About This Project

It has long been known that stars fuse hydrogen to produce the heavier elements, up to iron. When they die they explode as supernovae and produce most of the heaviest elements. I am proposing that elements can be made in other ways. I will be looking at black holes to observe the presence of the processes that create these elements. Understanding these processes will help scientists to better understand the history of the universe.

Ask the Scientists

What is the context of this research?

When massive stars die, they explode in supernovae. A lot of nuclear processes occur in supernovae, and a particularly important one is rapid neutron capture. It is important because it is responsible for more than half of the heavy elements found in the universe (Ming et al. 2013). Right now, scientists believe that supernovae are the only things in the universe that can create these heavy elements.
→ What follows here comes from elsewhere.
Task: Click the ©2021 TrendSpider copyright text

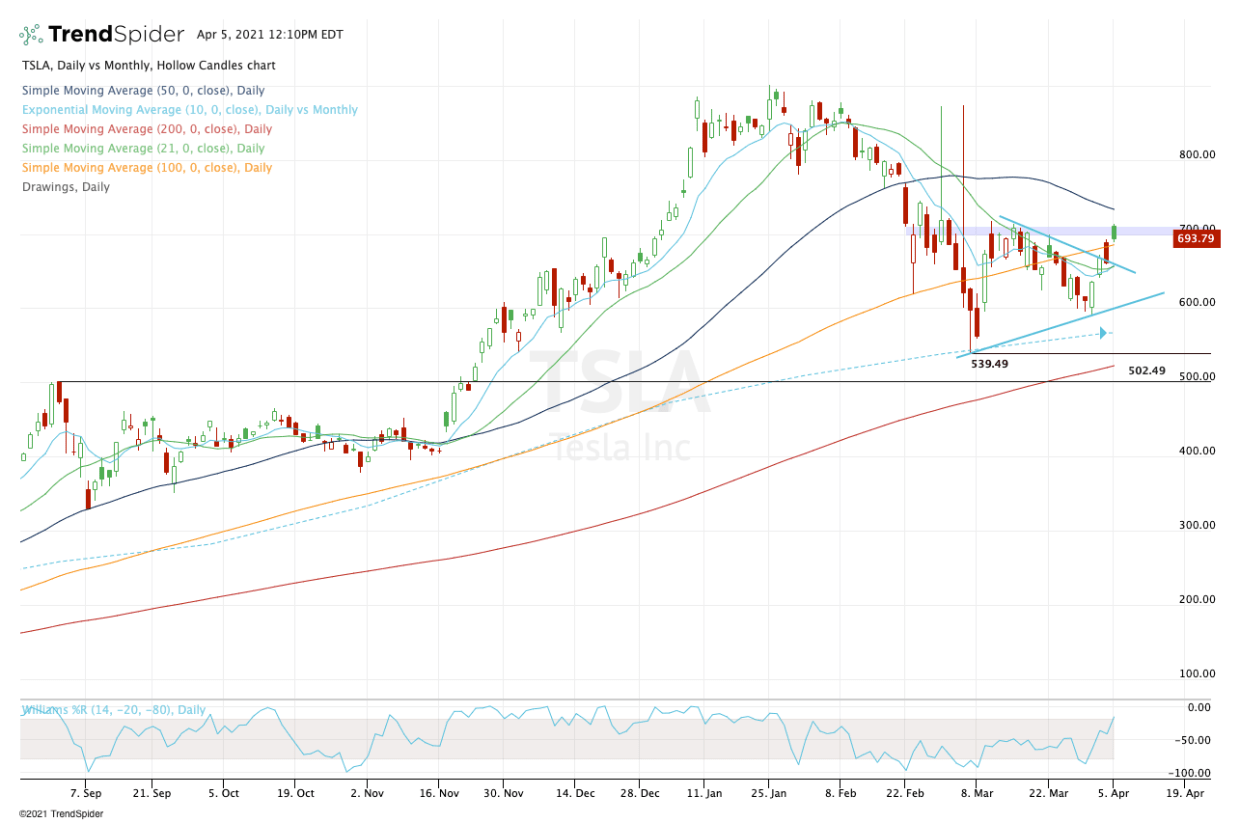Action: click(x=61, y=814)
Cameron (2001) suggests that other processes in space can create these heavy elements.

When supermassive black holes take in too much matter, they shoot that matter out in jets of particles at just fractions of the speed of light. We can see these jets when they collide with matter in space. It's here that we believe that rapid neutron capture might occur.
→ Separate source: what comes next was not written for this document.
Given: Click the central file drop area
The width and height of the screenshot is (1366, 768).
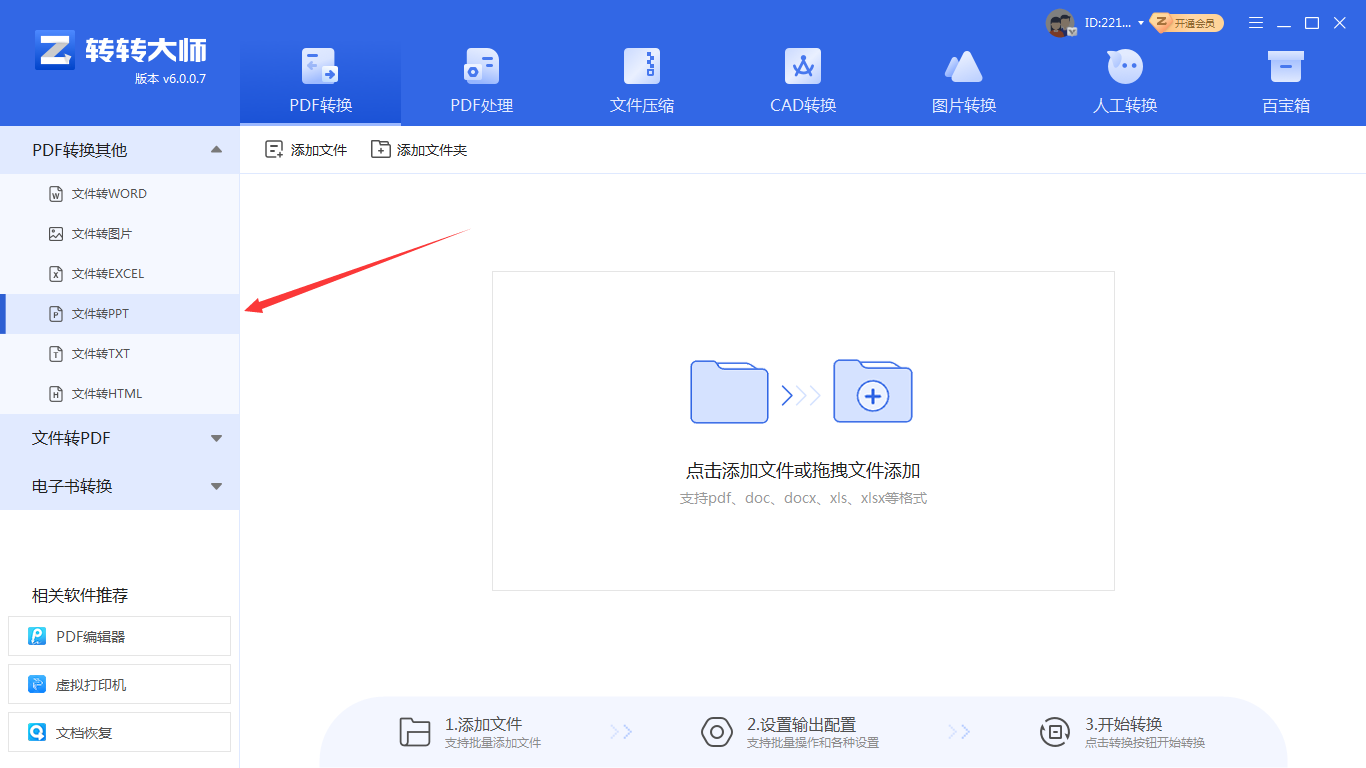Looking at the screenshot, I should point(802,430).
What is the significance of this project?

Because the only currently known natural mechanism that facilitates rapid neutron capture is core collapse supernovae, finding evidence of r-process in other phenomena would not only change our understanding of important nuclear processes, but would also help us to understand the history of the universe.
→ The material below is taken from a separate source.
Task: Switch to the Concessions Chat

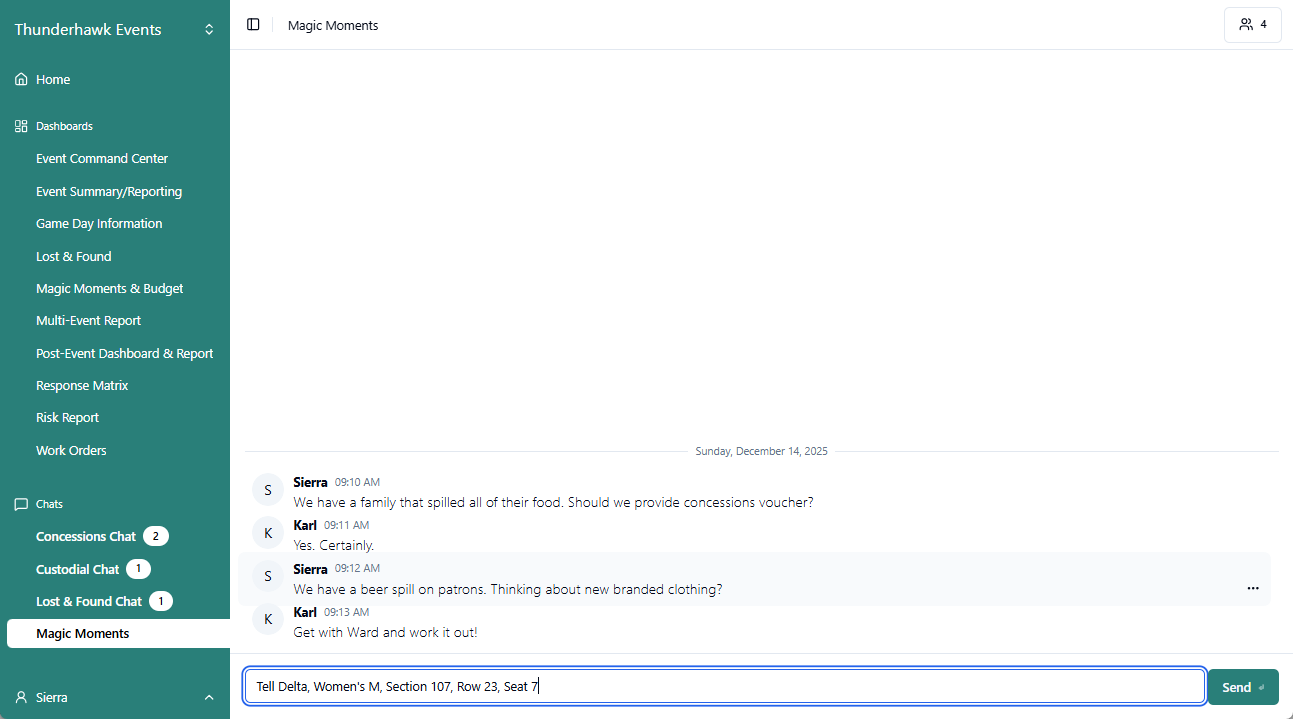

There is also debate surrounding gamma ray-emitting, radio-loud, narrow-line Seyfert 1 galaxies. It surrounds the fact that they have been shown to emit gamma rays, which is suggestive of relativistic jets being ejected from their black holes (Doi et al. 2004). However, these galaxies are thought to have black holes with too low a mass to emit relativistic jets. Measuring the black hole mass and observing visible light synchrotron radiation will help solve this mystery.

What are the goals of the project?

My goal from the funding provided for this project is to pay for time of the Vatican Advanced Technology Telescope. After the data have been analyzed, the results will be submitted for publication in the journal Astronomy and Astrophysics.

The main goal of this experiment is to determine if relativistic jets can produce heavy elements. I will look for the elements aluminum and nickel surrounding the shockwave of relativistic jets. If detected, this will imply that this element production may be occurring. we will do follow up observations with the Chandra x-ray Observatory.